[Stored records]

— start —

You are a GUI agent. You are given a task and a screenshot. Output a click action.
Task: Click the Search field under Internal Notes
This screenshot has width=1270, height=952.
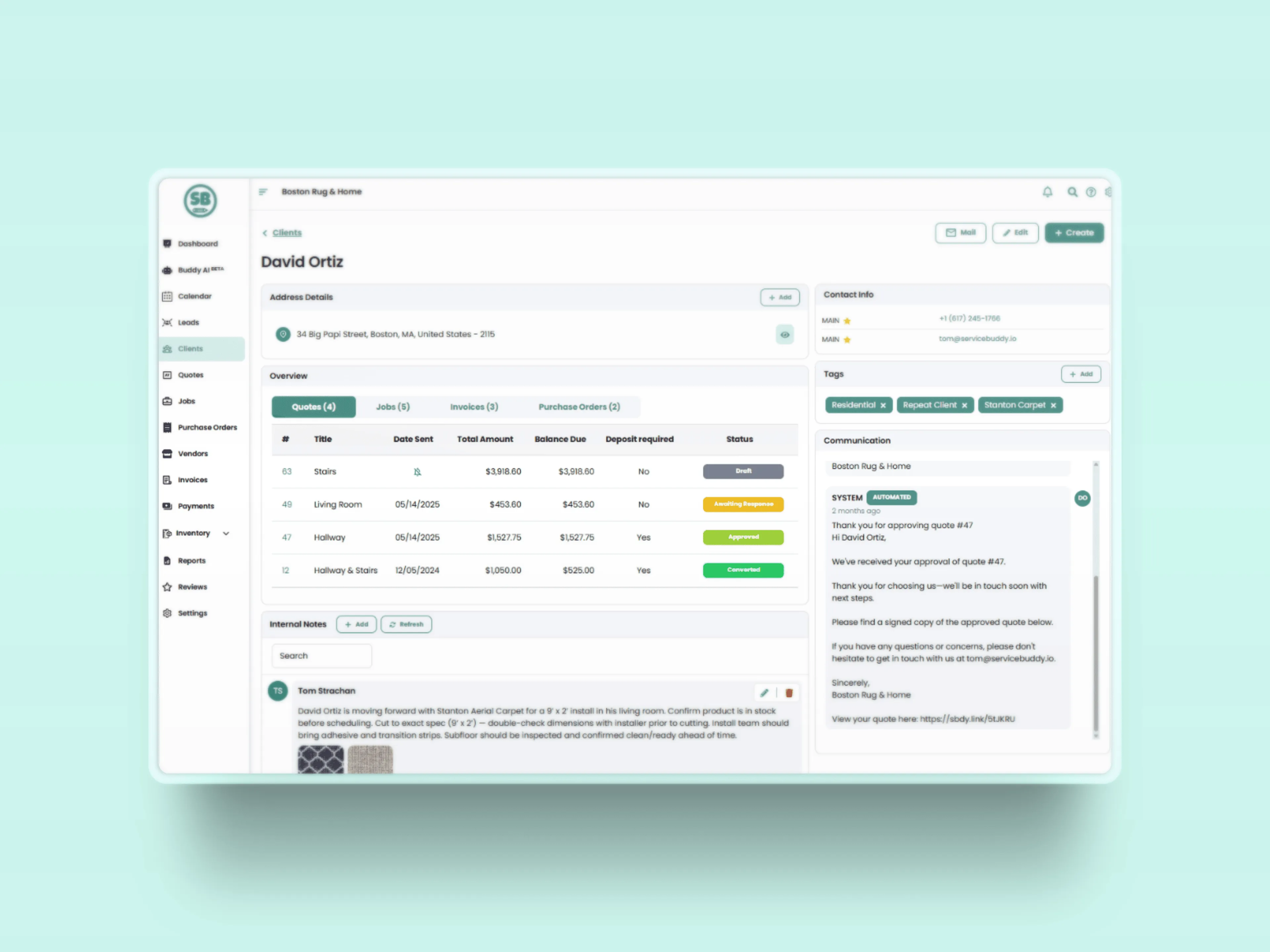coord(321,655)
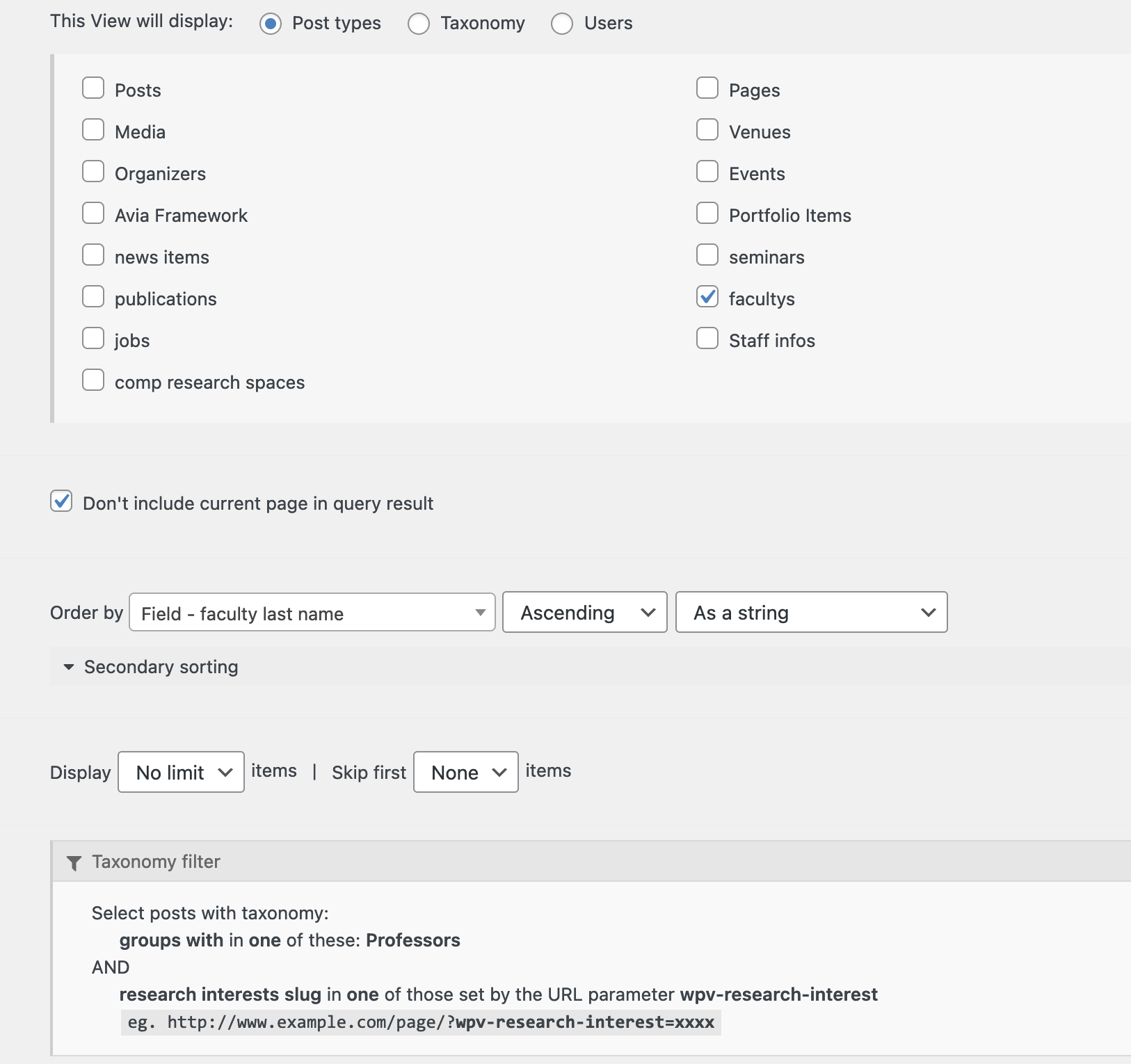
Task: Click the Taxonomy filter funnel icon
Action: [x=74, y=863]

— end —

Which lines in the data above contain the string "screenshot"? Copy each of them in full, treating case as significant.

• FINAL ANSWER:
You are a GUI agent. You are given a task and a screenshot. Output a click action.
This screenshot has width=1270, height=952.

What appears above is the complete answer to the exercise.